**AIM OF THE EXERCISE**
Rewrite the items below, substituting "Launch" for every occurrence of "Open" and keeping all other text identical. Omit the pictures from your answer.

----- INFORMATION SHOWN

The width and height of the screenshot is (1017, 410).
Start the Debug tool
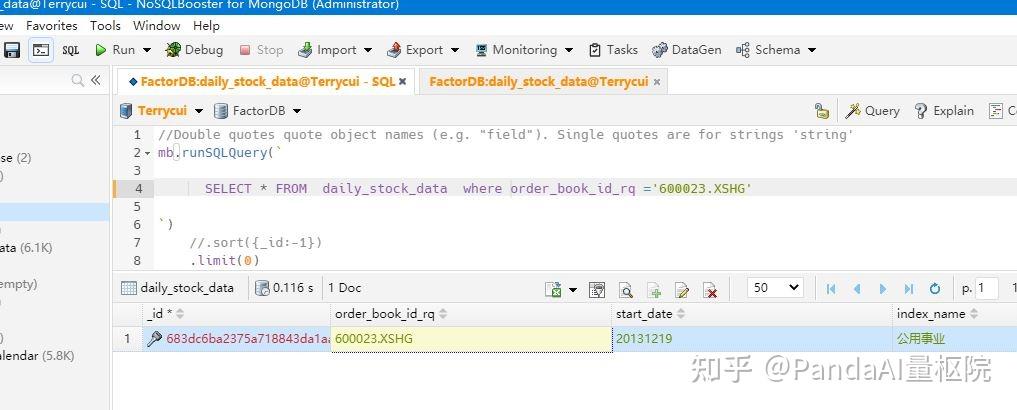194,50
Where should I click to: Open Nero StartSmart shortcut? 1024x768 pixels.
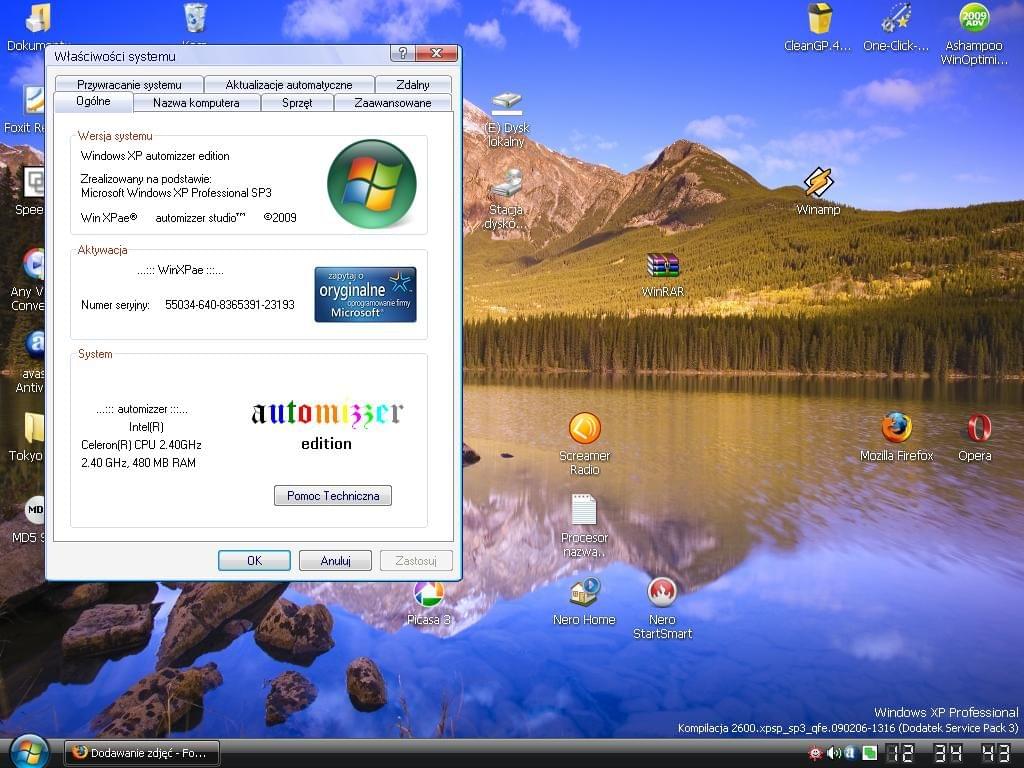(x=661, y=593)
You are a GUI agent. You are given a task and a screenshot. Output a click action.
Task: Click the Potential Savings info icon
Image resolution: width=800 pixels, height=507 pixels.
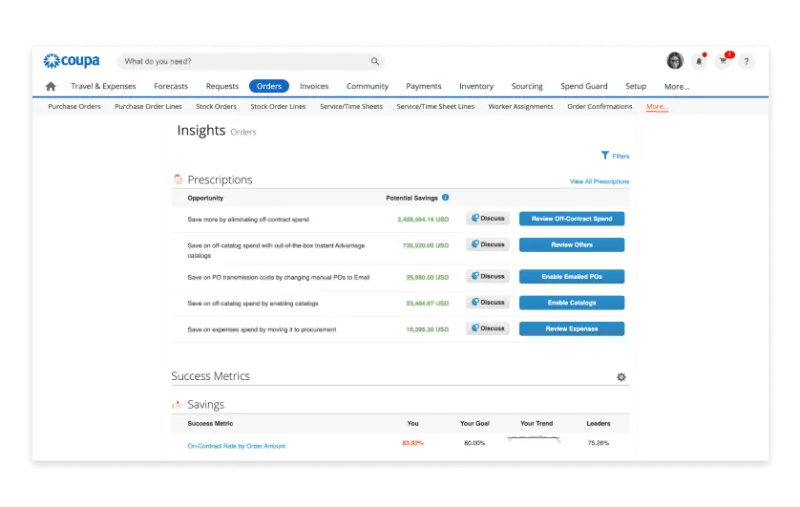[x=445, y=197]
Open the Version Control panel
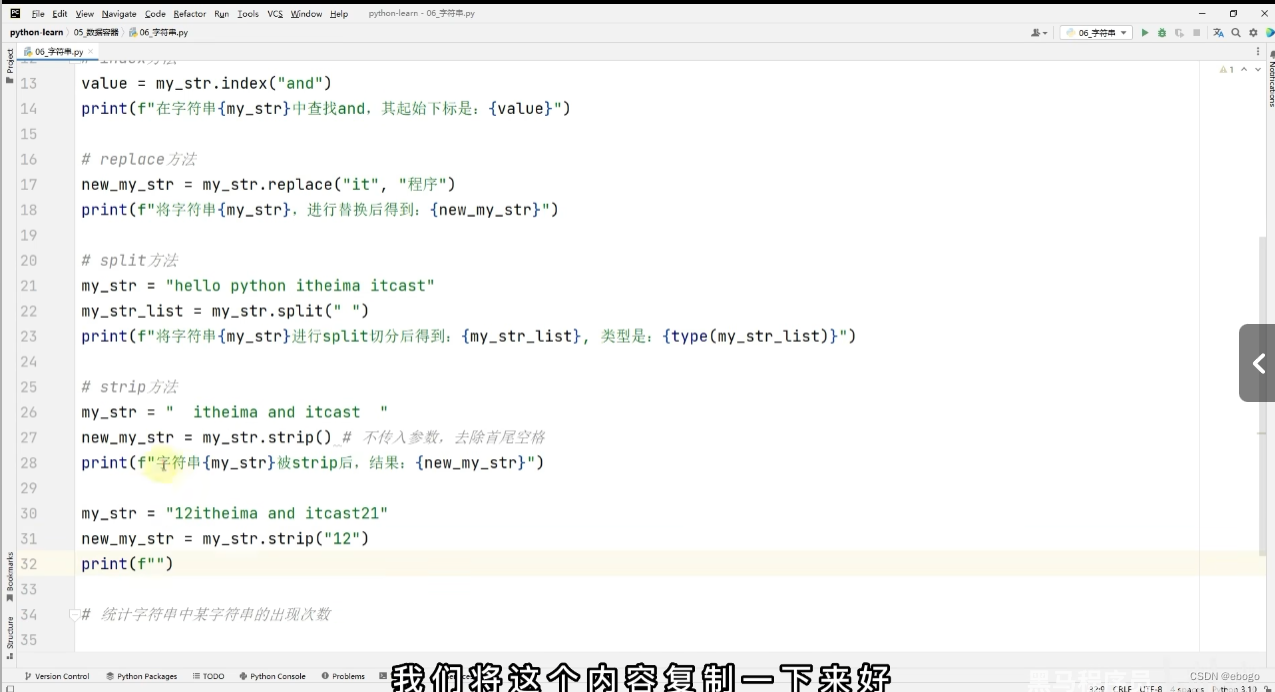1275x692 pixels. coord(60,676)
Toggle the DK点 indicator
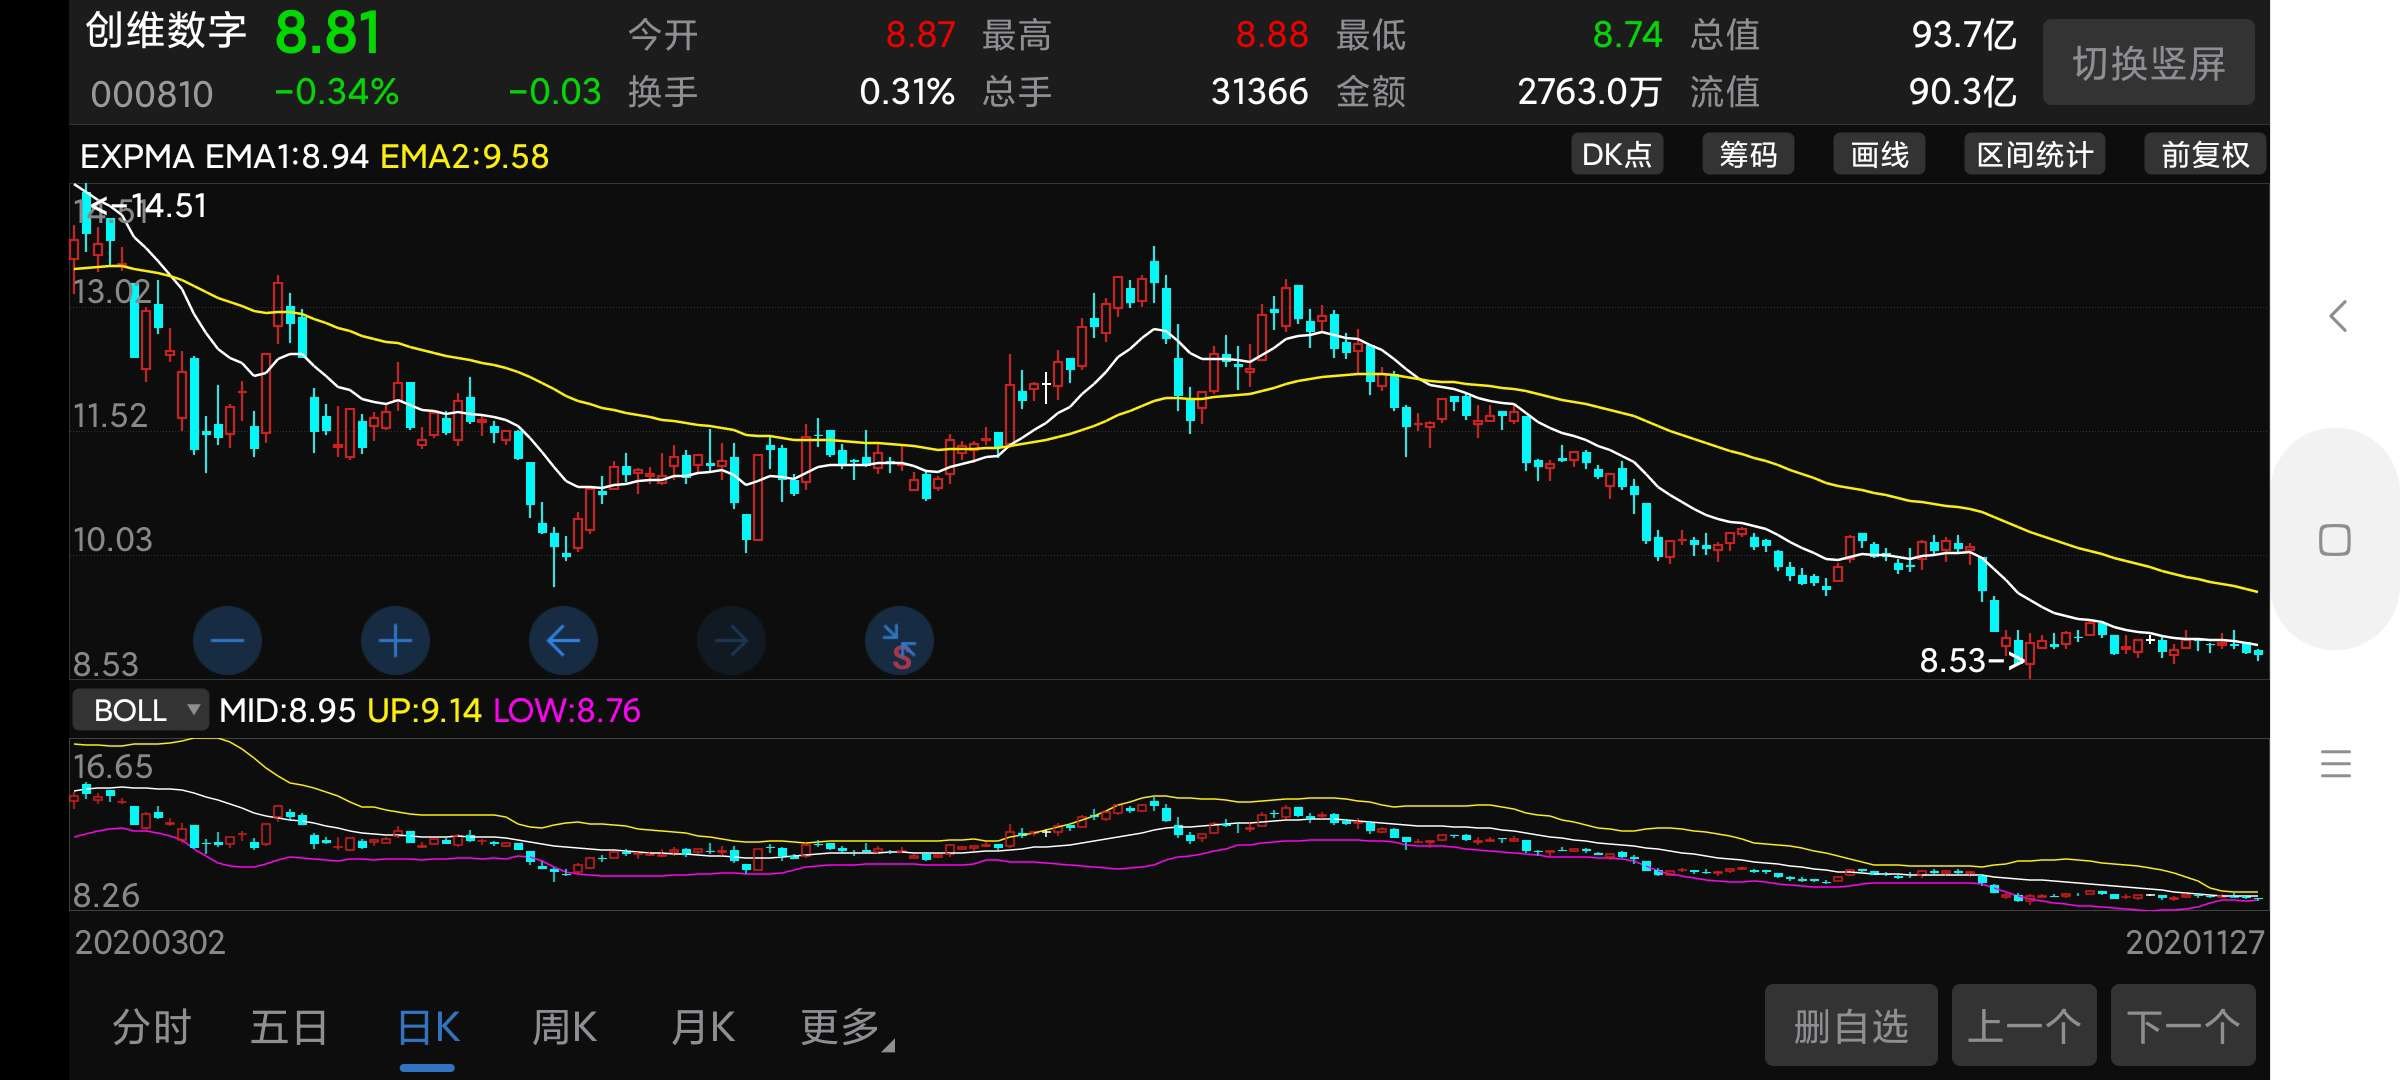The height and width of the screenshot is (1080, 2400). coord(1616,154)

----------

**THE OUTPUT**
The width and height of the screenshot is (1017, 410).
Start the Debug tool
194,50
Where should I click to: Launch Nero StartSmart shortcut? 1024x768 pixels.
(x=661, y=593)
You are a GUI agent. You are given a task and a screenshot. Output a click action.
Task: Click the Potential Savings info icon
Image resolution: width=800 pixels, height=507 pixels.
[x=445, y=197]
Launch the Version Control panel
1275x692 pixels. coord(60,676)
Toggle the DK点 indicator
The height and width of the screenshot is (1080, 2400). coord(1616,154)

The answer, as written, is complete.